A Transesophageal Echocardiogram (TEE) is a test that allows doctors to obtain images of the heart from inside the esophagus. The TEE provides clearer images than a standard echocardiogram because the esophagus lies so close to the heart. The TEE benefits the doctor and patient in numerous ways. It enables the doctor to detect blood clots, infection in the heart valves, holes between the heart chambers, and more. The TEE is often used to examine the hard-to-see structures of the heart.
How it Works
When a transesophageal echocardiogram is performed a long, flexible tube is inserted into the mouth and down the esophagus. A small transducer at the end of the probe sends ultrasound waves that reflect off the various parts of the heart. These reflections or echoes are converted into moving images that the doctor can look at. The image produced by the echocardiogram shows the shape and movement of the different heart structures, along with the flow of blood through the chambers and valves.
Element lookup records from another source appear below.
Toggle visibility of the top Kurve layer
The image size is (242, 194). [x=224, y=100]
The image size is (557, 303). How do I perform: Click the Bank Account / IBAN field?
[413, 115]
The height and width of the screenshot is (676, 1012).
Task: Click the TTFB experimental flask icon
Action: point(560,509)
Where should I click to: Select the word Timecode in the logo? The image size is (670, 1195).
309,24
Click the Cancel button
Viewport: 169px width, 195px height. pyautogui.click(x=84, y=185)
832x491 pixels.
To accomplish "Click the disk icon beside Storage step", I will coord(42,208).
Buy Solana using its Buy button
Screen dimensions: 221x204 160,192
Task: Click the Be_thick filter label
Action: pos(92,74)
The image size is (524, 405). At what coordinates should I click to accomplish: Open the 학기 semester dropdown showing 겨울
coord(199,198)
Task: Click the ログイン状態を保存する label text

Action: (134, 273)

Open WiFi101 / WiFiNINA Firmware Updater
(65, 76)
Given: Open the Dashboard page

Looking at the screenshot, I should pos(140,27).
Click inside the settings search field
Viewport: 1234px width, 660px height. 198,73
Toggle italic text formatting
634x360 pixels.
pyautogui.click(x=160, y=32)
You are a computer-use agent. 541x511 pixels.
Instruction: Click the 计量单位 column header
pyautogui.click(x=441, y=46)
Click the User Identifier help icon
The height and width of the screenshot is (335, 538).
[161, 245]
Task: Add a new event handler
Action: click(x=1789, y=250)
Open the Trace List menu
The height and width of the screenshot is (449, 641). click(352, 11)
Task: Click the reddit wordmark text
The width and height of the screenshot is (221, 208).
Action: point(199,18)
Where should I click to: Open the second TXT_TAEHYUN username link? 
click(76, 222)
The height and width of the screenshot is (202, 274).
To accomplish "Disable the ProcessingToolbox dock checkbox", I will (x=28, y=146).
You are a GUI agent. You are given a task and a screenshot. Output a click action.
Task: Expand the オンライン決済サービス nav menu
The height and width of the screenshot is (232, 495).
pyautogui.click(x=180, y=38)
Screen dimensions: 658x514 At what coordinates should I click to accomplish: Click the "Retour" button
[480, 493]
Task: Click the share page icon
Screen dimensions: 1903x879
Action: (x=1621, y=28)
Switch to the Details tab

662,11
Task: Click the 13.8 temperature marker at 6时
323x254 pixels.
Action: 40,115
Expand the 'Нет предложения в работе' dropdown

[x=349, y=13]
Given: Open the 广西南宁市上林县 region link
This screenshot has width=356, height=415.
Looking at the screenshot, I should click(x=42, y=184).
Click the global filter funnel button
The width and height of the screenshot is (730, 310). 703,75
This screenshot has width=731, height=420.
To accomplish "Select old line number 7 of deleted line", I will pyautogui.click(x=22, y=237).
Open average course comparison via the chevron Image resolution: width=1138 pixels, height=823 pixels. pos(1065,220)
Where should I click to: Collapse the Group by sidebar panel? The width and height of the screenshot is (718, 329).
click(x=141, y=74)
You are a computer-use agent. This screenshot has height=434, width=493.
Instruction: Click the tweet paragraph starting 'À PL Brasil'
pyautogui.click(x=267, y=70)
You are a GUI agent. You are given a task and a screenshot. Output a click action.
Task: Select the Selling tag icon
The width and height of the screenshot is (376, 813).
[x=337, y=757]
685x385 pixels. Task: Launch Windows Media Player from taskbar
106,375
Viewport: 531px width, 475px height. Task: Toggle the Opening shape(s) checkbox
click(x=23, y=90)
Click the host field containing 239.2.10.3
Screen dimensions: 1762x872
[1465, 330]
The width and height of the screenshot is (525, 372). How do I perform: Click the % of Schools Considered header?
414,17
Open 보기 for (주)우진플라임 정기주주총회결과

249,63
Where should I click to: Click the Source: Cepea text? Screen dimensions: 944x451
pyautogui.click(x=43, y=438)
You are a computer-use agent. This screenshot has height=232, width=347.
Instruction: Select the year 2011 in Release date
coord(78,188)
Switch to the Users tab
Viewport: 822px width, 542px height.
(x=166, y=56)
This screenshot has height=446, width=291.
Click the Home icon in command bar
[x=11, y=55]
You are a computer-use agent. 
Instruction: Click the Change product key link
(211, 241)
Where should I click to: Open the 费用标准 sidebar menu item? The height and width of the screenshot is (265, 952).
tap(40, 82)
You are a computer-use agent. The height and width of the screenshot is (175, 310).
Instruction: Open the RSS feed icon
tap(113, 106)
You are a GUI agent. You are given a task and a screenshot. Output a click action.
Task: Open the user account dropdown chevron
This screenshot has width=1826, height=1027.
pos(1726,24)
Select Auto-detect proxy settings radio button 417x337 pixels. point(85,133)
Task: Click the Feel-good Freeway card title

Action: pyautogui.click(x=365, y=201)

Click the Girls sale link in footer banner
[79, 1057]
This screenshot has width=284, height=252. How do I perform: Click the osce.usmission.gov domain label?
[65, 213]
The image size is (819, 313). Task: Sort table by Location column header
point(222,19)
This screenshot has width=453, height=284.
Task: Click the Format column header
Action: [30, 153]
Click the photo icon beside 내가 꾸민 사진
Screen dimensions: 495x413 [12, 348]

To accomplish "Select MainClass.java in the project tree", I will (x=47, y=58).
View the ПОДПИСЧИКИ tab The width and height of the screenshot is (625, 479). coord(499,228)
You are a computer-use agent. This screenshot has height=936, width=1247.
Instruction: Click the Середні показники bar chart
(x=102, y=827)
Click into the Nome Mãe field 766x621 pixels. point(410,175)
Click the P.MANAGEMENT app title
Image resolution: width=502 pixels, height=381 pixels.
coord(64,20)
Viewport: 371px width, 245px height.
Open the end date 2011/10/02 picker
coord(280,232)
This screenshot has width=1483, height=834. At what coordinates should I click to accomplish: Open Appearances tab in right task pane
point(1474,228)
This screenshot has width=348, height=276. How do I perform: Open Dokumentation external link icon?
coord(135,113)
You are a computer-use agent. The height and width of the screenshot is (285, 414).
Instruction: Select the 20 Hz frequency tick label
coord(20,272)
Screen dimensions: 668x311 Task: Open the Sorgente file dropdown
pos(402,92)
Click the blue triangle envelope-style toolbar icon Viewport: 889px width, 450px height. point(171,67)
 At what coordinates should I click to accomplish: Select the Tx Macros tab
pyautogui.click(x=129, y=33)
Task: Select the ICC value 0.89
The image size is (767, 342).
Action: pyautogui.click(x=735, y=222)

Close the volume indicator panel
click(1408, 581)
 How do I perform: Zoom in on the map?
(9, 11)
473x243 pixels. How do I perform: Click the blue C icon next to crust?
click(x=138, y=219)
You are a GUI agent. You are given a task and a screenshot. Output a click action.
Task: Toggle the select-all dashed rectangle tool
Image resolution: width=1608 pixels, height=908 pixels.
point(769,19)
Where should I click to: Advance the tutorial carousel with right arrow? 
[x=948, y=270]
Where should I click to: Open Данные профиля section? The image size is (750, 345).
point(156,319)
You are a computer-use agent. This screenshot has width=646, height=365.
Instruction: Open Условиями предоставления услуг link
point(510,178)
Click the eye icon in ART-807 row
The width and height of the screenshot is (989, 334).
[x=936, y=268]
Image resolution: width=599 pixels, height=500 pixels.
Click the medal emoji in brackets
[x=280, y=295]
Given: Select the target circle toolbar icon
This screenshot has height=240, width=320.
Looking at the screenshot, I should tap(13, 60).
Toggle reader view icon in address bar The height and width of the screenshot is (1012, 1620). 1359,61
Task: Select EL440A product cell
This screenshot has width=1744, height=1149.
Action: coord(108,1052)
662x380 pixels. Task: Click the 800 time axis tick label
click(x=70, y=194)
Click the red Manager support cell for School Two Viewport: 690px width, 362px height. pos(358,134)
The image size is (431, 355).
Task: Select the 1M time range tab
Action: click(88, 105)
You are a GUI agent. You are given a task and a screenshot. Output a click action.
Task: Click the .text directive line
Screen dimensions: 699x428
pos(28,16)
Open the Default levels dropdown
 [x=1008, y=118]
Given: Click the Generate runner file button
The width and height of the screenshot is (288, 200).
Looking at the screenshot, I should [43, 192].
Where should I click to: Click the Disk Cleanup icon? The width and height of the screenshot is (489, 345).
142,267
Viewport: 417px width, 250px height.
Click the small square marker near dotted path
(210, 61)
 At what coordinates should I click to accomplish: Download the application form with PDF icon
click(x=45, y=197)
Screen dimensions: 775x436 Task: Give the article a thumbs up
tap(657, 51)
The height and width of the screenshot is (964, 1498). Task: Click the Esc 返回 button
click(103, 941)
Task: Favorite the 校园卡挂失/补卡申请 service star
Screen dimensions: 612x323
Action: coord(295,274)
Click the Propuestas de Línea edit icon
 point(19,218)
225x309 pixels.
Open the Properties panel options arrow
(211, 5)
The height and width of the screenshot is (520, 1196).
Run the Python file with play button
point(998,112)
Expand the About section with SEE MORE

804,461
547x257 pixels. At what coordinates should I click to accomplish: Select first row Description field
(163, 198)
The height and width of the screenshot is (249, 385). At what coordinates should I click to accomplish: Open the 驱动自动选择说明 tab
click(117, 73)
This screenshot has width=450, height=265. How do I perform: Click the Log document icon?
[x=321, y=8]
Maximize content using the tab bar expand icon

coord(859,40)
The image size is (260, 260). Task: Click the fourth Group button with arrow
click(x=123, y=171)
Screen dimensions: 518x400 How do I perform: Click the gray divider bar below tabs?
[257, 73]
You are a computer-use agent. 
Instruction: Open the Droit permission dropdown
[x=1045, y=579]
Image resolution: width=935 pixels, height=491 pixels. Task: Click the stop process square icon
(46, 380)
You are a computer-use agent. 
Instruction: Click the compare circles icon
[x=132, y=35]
A TEE is performed at the hospital as an outpatient. The patient must NOT eat or drink anything (not even water) for 6 hours before the procedure. You will need someone to drive you home since you may be too drowsy from the medication. Bring all of your medications with you to the hospital.
At the Hospital
A nurse will ask you about medical history. You will need to sign consents for the procedure. An I.V. will be started. The test takes about 15-20 minutes, but you should allow 1-2 hours from your arrival time. You will not be allowed to eat or drink for about an hour after the procedure, or until your throat is no longer numb. Your throat may be sore for a day or so after the TEE. Consult your physician if you experience difficulty swallowing, shortness of breath, chest pain, bleeding, or fever.